Write out nothing except the lines running from the one containing "Instruction: Select FriendspayPoster.php" to the last line of the data, exactly as they stand.

Segment Start: Dataset

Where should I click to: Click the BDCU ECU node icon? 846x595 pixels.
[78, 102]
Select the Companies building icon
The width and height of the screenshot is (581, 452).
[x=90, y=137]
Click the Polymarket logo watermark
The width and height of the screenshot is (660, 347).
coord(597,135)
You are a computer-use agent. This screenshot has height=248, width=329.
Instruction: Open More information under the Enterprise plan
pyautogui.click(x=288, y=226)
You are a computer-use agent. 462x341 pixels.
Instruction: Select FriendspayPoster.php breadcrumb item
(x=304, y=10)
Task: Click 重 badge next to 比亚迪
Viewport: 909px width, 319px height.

Segment End: Dataset

Exercise response »
Instruction: Select FriendspayPoster.php breadcrumb item
(x=304, y=10)
Task: Click 重 badge next to 比亚迪
Viewport: 909px width, 319px height.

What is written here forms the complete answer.